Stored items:
★ ★ ★ ★ ★

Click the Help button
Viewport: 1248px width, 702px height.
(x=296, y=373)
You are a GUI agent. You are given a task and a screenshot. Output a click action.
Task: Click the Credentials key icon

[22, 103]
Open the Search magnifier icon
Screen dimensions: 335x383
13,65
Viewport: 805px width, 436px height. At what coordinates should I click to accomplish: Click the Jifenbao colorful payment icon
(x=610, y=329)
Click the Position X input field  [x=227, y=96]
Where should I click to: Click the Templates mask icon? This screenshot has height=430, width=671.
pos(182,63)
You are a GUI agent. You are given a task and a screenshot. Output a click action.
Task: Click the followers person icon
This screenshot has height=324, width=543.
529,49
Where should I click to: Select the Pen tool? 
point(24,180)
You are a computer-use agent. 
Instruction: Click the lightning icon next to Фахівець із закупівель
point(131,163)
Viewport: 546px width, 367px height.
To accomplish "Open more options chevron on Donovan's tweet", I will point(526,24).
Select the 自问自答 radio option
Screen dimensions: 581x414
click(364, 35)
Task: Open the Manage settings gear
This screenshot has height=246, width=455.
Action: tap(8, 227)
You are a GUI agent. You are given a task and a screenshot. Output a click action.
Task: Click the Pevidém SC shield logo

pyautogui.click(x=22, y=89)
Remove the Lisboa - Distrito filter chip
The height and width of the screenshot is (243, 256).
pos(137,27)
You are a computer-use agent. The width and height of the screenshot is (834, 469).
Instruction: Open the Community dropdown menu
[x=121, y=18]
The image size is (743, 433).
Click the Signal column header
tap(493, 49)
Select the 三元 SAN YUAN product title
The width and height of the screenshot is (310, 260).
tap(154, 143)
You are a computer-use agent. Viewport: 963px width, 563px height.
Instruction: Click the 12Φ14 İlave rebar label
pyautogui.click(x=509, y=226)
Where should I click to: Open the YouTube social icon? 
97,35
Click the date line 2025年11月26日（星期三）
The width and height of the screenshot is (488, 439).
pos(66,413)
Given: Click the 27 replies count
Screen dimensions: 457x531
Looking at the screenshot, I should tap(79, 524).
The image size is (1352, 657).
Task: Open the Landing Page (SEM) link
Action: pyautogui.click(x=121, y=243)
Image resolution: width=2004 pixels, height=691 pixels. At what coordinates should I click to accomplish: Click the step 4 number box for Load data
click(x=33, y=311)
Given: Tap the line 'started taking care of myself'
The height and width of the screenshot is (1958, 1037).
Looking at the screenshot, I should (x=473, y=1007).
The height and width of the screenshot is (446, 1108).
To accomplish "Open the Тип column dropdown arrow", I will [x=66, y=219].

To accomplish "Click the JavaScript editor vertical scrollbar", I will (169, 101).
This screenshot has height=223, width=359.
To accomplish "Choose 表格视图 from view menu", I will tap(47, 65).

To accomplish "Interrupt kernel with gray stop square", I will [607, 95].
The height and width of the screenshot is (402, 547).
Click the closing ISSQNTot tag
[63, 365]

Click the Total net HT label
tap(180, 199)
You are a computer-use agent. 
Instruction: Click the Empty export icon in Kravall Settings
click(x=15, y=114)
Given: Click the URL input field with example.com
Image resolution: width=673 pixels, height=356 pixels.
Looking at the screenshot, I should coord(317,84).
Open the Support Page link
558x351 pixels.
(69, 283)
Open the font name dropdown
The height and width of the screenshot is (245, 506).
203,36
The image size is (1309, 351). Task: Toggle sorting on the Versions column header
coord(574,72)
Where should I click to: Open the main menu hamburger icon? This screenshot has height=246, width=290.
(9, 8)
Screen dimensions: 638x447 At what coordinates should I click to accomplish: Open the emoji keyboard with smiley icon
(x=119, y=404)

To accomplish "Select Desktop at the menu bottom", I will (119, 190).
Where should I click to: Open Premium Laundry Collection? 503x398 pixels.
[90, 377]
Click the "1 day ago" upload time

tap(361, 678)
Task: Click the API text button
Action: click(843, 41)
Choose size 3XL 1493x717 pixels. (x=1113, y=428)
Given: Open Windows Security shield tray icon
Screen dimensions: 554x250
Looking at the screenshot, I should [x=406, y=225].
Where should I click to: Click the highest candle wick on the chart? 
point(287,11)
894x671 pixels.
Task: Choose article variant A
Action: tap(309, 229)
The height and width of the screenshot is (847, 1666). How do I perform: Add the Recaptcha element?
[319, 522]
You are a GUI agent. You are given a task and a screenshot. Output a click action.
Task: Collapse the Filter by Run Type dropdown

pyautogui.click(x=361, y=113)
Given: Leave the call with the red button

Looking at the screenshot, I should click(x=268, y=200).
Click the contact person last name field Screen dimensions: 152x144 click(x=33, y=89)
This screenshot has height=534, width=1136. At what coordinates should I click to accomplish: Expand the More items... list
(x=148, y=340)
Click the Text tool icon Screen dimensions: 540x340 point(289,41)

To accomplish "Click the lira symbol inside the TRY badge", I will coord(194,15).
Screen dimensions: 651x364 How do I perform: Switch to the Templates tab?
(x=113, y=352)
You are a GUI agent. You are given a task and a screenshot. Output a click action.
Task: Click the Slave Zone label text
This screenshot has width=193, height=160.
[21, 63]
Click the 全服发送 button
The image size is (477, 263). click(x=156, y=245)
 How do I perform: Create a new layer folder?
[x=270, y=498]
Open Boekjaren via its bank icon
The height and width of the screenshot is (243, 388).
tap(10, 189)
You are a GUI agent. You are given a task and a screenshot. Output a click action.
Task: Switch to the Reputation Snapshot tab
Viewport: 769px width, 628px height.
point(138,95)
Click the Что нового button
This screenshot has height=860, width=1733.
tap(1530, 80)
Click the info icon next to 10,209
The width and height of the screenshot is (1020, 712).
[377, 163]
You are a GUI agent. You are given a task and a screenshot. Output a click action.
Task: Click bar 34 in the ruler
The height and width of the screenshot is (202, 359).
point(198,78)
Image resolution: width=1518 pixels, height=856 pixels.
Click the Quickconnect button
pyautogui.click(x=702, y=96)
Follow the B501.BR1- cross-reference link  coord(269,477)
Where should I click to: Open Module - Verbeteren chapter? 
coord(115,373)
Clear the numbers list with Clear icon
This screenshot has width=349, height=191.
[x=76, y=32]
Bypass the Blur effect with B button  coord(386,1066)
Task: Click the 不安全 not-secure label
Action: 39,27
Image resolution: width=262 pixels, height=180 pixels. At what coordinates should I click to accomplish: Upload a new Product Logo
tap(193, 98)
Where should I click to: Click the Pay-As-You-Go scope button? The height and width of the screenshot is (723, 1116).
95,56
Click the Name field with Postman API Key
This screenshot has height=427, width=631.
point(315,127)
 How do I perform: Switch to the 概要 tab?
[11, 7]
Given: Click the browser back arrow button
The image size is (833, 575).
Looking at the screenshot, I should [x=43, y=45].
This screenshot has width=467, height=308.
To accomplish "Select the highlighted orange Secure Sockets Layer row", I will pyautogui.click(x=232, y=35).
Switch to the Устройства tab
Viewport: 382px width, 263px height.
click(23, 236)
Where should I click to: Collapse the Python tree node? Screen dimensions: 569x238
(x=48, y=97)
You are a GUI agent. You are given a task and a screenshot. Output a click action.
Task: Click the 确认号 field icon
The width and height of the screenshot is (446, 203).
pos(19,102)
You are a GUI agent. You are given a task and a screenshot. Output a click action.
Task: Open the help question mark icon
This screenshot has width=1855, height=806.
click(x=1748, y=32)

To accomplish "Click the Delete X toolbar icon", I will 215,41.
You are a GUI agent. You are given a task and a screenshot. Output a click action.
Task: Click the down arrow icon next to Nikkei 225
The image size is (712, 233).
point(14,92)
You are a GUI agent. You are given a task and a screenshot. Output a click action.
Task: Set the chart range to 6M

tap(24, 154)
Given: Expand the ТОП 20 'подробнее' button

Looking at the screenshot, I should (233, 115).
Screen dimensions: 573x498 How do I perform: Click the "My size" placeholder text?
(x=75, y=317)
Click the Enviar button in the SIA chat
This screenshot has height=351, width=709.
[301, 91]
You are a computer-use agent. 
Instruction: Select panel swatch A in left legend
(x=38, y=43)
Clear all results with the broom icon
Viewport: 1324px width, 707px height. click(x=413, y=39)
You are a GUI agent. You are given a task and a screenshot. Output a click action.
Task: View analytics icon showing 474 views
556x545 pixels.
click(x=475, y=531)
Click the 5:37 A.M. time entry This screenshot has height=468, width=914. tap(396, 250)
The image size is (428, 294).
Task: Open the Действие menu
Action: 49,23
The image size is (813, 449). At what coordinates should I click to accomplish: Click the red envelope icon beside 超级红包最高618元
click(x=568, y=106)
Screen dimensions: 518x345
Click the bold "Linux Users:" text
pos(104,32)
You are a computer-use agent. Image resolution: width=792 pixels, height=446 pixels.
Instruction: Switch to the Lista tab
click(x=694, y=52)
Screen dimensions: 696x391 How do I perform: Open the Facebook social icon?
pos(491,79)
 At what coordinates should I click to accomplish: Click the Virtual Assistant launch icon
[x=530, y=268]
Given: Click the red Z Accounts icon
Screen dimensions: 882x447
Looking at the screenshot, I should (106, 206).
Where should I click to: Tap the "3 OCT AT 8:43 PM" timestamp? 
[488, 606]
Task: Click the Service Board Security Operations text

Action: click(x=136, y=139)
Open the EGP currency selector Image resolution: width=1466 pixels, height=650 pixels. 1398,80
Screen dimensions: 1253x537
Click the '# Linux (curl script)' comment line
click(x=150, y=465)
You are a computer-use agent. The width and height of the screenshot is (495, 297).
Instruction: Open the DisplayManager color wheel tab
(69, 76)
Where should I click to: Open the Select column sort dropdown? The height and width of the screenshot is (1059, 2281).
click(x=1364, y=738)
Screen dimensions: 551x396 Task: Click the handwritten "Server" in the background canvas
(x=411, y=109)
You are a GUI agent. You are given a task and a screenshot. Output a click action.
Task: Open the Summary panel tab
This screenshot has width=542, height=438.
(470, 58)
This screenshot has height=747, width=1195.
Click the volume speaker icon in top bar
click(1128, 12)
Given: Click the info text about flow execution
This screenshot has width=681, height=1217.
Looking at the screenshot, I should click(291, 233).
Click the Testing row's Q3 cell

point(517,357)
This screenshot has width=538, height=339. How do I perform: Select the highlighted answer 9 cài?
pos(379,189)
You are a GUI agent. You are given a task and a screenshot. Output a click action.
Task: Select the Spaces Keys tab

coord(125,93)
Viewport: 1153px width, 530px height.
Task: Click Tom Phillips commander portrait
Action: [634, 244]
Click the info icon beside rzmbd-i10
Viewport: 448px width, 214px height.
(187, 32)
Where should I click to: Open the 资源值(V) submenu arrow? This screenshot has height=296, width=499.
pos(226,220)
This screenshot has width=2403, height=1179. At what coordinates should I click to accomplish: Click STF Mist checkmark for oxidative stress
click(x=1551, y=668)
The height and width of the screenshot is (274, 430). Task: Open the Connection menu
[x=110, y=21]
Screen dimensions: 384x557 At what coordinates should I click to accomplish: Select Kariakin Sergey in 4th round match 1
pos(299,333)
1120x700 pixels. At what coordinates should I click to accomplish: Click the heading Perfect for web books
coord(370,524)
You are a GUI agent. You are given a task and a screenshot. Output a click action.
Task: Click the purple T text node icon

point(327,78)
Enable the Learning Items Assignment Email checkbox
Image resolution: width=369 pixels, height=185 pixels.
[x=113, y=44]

★ ★ ★ ★ ★

→ **WHAT YOU HAVE TO DO**
The response must hold only the lines above from the line with "Where should I click to: Click the Templates" through the line with "The height and width of the screenshot is (446, 1108).", each copied exactly, both ends kept.

→ **ANSWER AREA**
Where should I click to: Click the Templates mask icon? This screenshot has height=430, width=671.
pos(182,63)
You are a GUI agent. You are given a task and a screenshot. Output a click action.
Task: Click the followers person icon
This screenshot has height=324, width=543.
529,49
Where should I click to: Select the Pen tool? 
point(24,180)
You are a computer-use agent. 
Instruction: Click the lightning icon next to Фахівець із закупівель
point(131,163)
Viewport: 546px width, 367px height.
To accomplish "Open more options chevron on Donovan's tweet", I will point(526,24).
Select the 自问自答 radio option
Screen dimensions: 581x414
click(364, 35)
Task: Open the Manage settings gear
This screenshot has height=246, width=455.
Action: tap(8, 227)
You are a GUI agent. You are given a task and a screenshot. Output a click action.
Task: Click the Pevidém SC shield logo

pyautogui.click(x=22, y=89)
Remove the Lisboa - Distrito filter chip
The height and width of the screenshot is (243, 256).
pos(137,27)
You are a computer-use agent. The width and height of the screenshot is (834, 469).
Instruction: Open the Community dropdown menu
[x=121, y=18]
The image size is (743, 433).
Click the Signal column header
tap(493, 49)
Select the 三元 SAN YUAN product title
The width and height of the screenshot is (310, 260).
tap(154, 143)
You are a computer-use agent. Viewport: 963px width, 563px height.
Instruction: Click the 12Φ14 İlave rebar label
pyautogui.click(x=509, y=226)
Where should I click to: Open the YouTube social icon? 
97,35
Click the date line 2025年11月26日（星期三）
The width and height of the screenshot is (488, 439).
pos(66,413)
Given: Click the 27 replies count
Screen dimensions: 457x531
Looking at the screenshot, I should tap(79, 524).
The image size is (1352, 657).
Task: Open the Landing Page (SEM) link
Action: pyautogui.click(x=121, y=243)
Image resolution: width=2004 pixels, height=691 pixels. At what coordinates should I click to accomplish: Click the step 4 number box for Load data
click(x=33, y=311)
Given: Tap the line 'started taking care of myself'
The height and width of the screenshot is (1958, 1037).
Looking at the screenshot, I should (x=473, y=1007).
The height and width of the screenshot is (446, 1108).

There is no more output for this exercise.